──────── Kutipan Teks ────────

Oleh: Mustikawati Tamher, Anggota Komunitas Muslimah Menulis (KMM) Depok
Belakangan ini masyarakat sedang ramai membicarakan isu kenaikan PPN. Pemerintah resmi menerapkan tarif pajak pertambahan nilai (PPN) 12 persen per 1 Januari 2025 sesuai Undang-undang Nomor 7 Tahun 2024 tentang Harmonisasi Peraturan Perpajakan (UU HPP). Bahkan kalangan Mahasiswa melakukan aksi demo atas kebijakan ini.
Sebagaimana yang dilansir kontan.co.id (30/12/2024), sejumlah elemen masyarakat mulai turun ke jalan menolak kenaikan tarif Pajak pertambahan Nilai (PPN) 12% yang berlaku pada 1 Januari 2025. Barang apa saja yang akan dipungut PPN 12%? Lalu apa dampak PPN 12% bagi masyarakat?
Penolakan PPN 12% salah satunya dilakukan oleh mahasiswa, yakni aliansi mahasiswa yang tergabung dalam BEM Seluruh Indonesia (SI) menggelar aksi unjuk rasa menolak kebijakan PPN 12% di samping Patung Arjuna Wijaya, Gambir, Jakarta Pusat, Jumat, 27 Desember 202 (Kompas.com, 27/12/2024).
Reaksi tersebut menunjukkan kebijakan pemerintah sangat berat karena gagal menyejahterakan rakyat, yang ada malah menambah beban bagi rakyat. Pasalnya, dalam sistem yang diterapkan saat ini, yaitu kapitalisme, pajak merupakan salah satu sumber pemasukan negara. Karena itu, pajak merupakan sesuatu yang pasti akan dibebankan pada rakyat, begitu pula kenaikan dan beragam jenis pungutan pajak akan selalu terjadi dalam sistem ini.
Dalam kata lain rakyat membiayai sendiri akan berbagai layanan yang dibutuhkannya. Artinya, negara tidak berperan sebagai pengurus rakyat. Dan dalam sistem kapitalisme negara hanya berperan sebagai fasilitator dan regulator, melayani kepentingan para pemilik modal. Rakyat biasa akan terabaikan. Rakyat pun menjadi sasaran berbagai pungutan negara yang bersifat ‘wajib’ sebagai konsekuensi posisinya sebagai warga negara.
Pungutan pajak jelas menyengsarakan, karena pungutan itu tidak memandang kondisi rakyat. Mirisnya, banyak kebijakan pajak yang memberi keringanan pada para pengusaha dengan alasan untuk meningkatkan investasi pengusaha bermodal besar. Asumsinya investasi akan membuka lapangan kerja dan bermanfaaat untuk rakyat. Padahal faktanya tidak seperti itu. Faktanya sampai saat ini rakyat masih sulit untuk mendapatkan pekerjaan yang layak.

────────

*Bagian Latihan*:
a) Salin persis bagian teks tentang kenaikan PPN yang dimulai dengan kata-kata berisi "Sebagaimana yang dilansir" dan berakhir pada "202 (Kompas.com, 27/12/2024).".
b) Rangkumlah teks tentang kenaikan PPN dalam dua kalimat.
Daftar di bawah ini tidak ada kaitannya dengan teks tentang kenaikan PPN.

──────── Bagian Data ────────

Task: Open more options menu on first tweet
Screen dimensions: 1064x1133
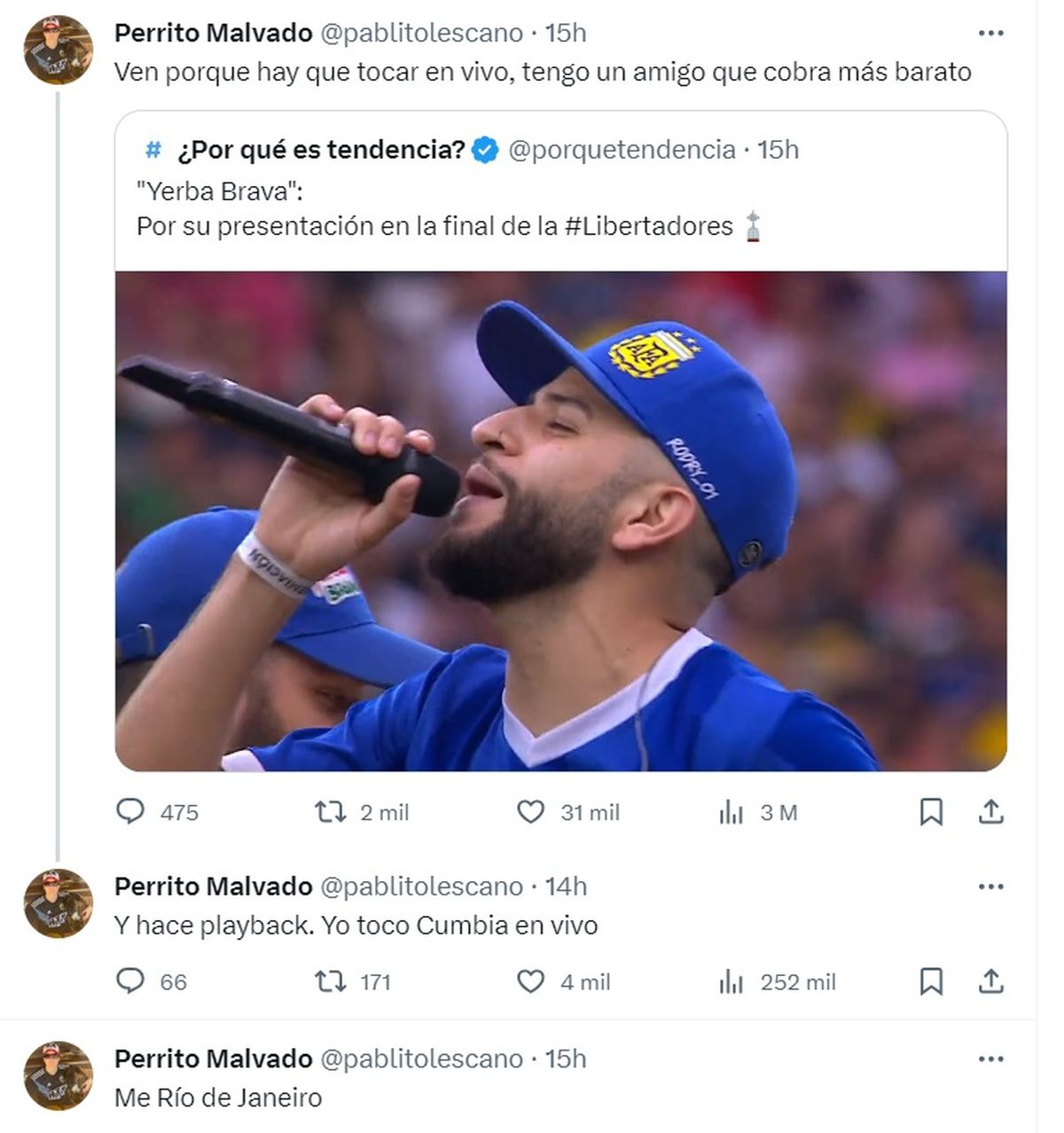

────────

*Hasil Latihan*:
a)
Sebagaimana yang dilansir kontan.co.id (30/12/2024), sejumlah elemen masyarakat mulai turun ke jalan menolak kenaikan tarif Pajak pertambahan Nilai (PPN) 12% yang berlaku pada 1 Januari 2025. Barang apa saja yang akan dipungut PPN 12%? Lalu apa dampak PPN 12% bagi masyarakat?
Penolakan PPN 12% salah satunya dilakukan oleh mahasiswa, yakni aliansi mahasiswa yang tergabung dalam BEM Seluruh Indonesia (SI) menggelar aksi unjuk rasa menolak kebijakan PPN 12% di samping Patung Arjuna Wijaya, Gambir, Jakarta Pusat, Jumat, 27 Desember 202 (Kompas.com, 27/12/2024).

b) Pemerintah resmi menerapkan tarif PPN 12 persen per 1 Januari 2025 berdasarkan UU HPP, dan kebijakan itu ditolak sejumlah elemen masyarakat, termasuk aliansi mahasiswa BEM SI yang berunjuk rasa di Gambir, Jakarta Pusat. Dalam sistem kapitalisme, pajak menjadi salah satu sumber pemasukan negara yang dibebankan pada rakyat, sementara banyak kebijakan pajak memberi keringanan kepada pengusaha dan rakyat masih sulit mendapatkan pekerjaan yang layak.